Dans la vraie vie aussi, mon ami Forest est un géant au verbe rare et à la démarche lourde. Mais en lumière naturelle, la bonté et la douceur que trahissent ses traits comme les expressions de son visage ôtent le moindre doute sur ses intentions. Confirmées par la création, en 2012, d’une ONG, la Whitaker Peace and Development Initiative (WPDI). L’idée directrice est l’éducation de jeunes gens, à qui l’on enseigne les moyens d’accéder à l’autonomie financière par des voies légales et la possibilité de résoudre les conflits sans utiliser un fusil d’assaut. Ainsi formés, ces « faiseurs de paix » diffuseront leurs connaissances et leurs convictions dans l’ensemble de la société, incitant les habitants de leurs quartiers à préférer la paix à la discorde et les commerces licites au crime organisé. Engagée d’abord localement, à Los Angeles, l’action de WPDI s’étend rapidement en Afrique (Ouganda et Sud Soudan).

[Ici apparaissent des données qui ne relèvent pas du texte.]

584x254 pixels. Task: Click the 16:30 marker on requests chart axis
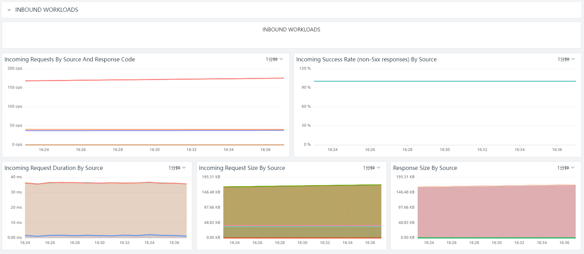coord(155,150)
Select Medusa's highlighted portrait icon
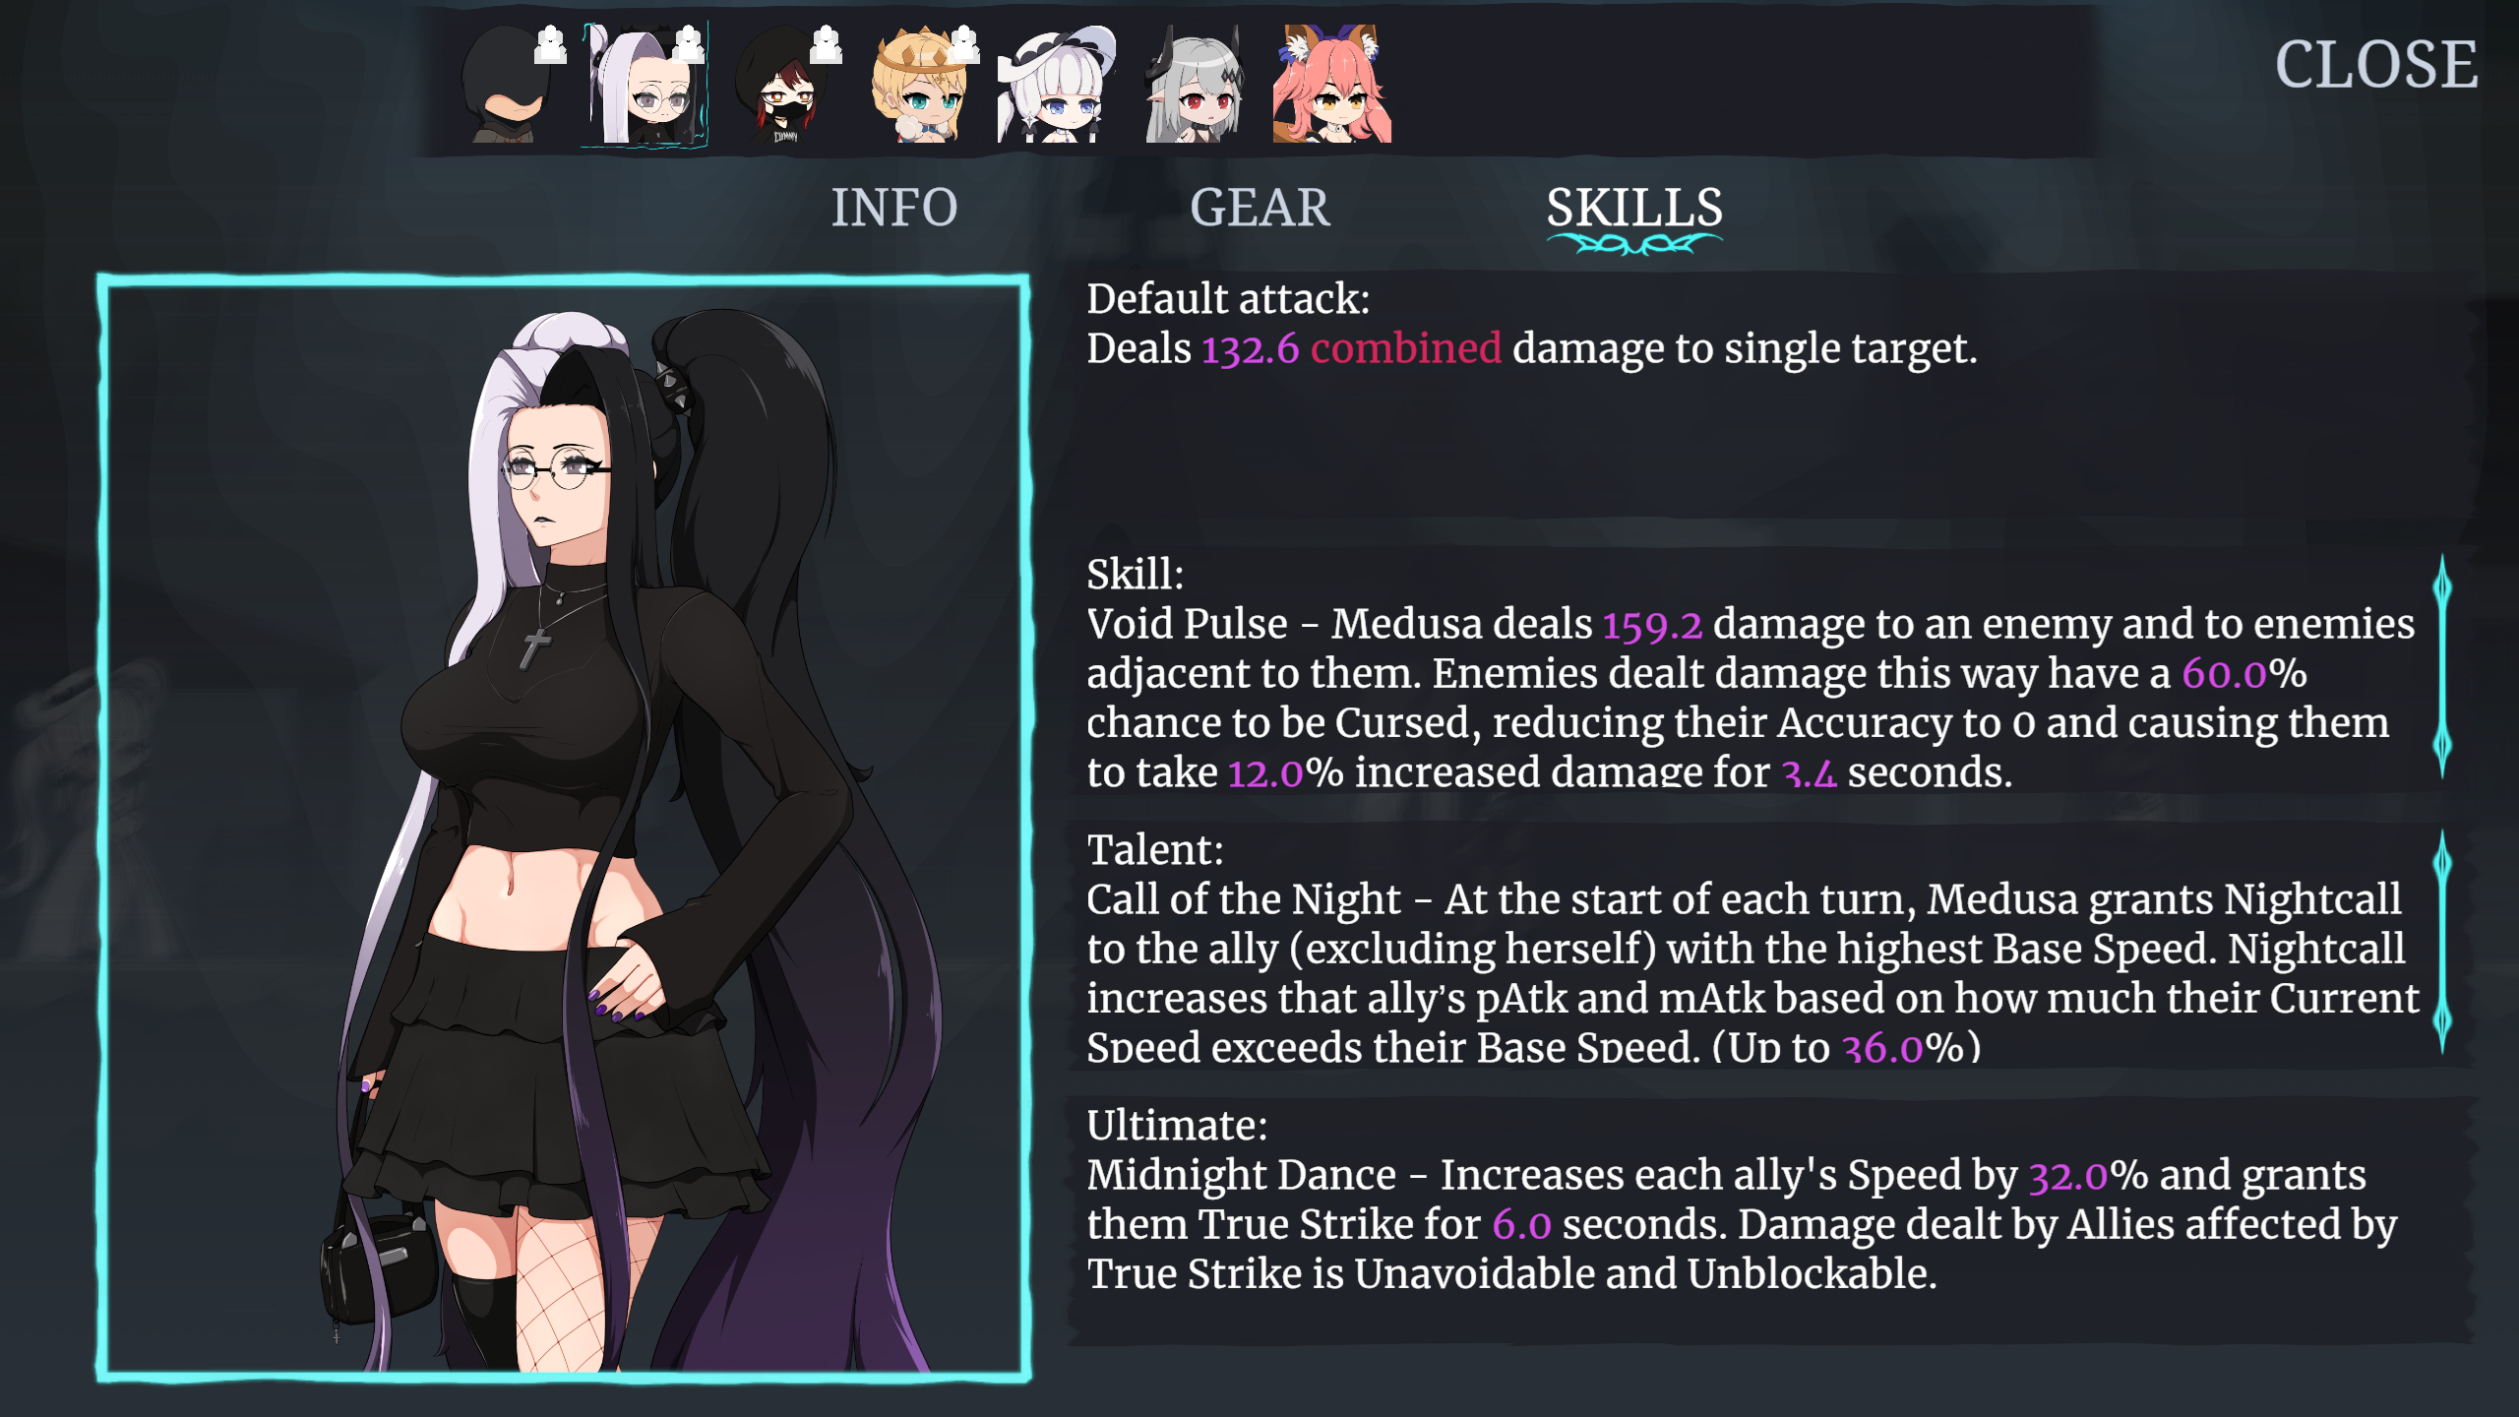The image size is (2519, 1417). [x=645, y=85]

Le Sud Soudan, créé en 2011 sur les décombres d’une guerre sanglante, est le plus jeune État du monde. Au nom de la Paix, documentaire présenté à Cannes et produit par Forest Whitaker, y suit sur six années l’action de Nandege, une jeune femme engagée pour la WPDI, et Gatjang, un jeune arbitre de football dans un camp de réfugiés, qui travaillent à restaurer le dialogue entre deux peuples déchirés par la guerre et la misère grandissante, les Logir et les Didinga. Le film montre que l’espoir peut renaître même dans les lieux les plus abîmés, grâce aux efforts patients de gens ordinaires à la détermination extraordinaire.

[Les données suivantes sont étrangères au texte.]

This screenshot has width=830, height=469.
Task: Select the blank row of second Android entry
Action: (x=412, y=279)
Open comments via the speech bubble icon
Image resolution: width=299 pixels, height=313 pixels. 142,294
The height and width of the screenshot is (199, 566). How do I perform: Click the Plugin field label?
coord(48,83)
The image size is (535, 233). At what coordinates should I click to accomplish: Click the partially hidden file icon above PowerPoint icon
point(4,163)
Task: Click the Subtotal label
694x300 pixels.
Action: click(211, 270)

C’est sans doute en Afrique du Sud que les résultats de l’action de la WPDI sont les plus spectaculaires. Le succès de l’école de « faiseurs de paix » de Cape Flats, l’un des townships du Cap les plus infestés par la criminalité, a accru l’extraordinaire popularité de l’acteur dans ce pays dont il a particulièrement bien compris l’identité complexe et où il a tourné Zulu et Unforgiven, deux de ses films préférés. Peu d’acteurs afro-américains entretiennent un lien aussi étroit que lui avec l’Afrique : il a étudié des langues locales et cherché à remonter jusqu’à ses ancêtres, avant d’y tenir, finalement, un rôle social majeur avec la WPDI.
Prochainement, c’est en Seine-Saint-Denis, que WPDI s’engagera. Amoureux de la France, Forest Whitaker s’y rend souvent et pas seulement pour le Festival de Cannes. La très professionnelle directrice générale de la WPDI, Caroline Descombris, est d’ailleurs française, comme plusieurs autres cadres de l’organisation. Whitaker a commencé à rencontrer discrètement des acteurs de la vie locale, pour adapter son savoir-faire aux caractéristiques particulières du 93. Un effort qu’il conduira avec le calme et la méthode d’un acteur qui a compris que l’engagement humanitaire, ce n’est pas du cinéma.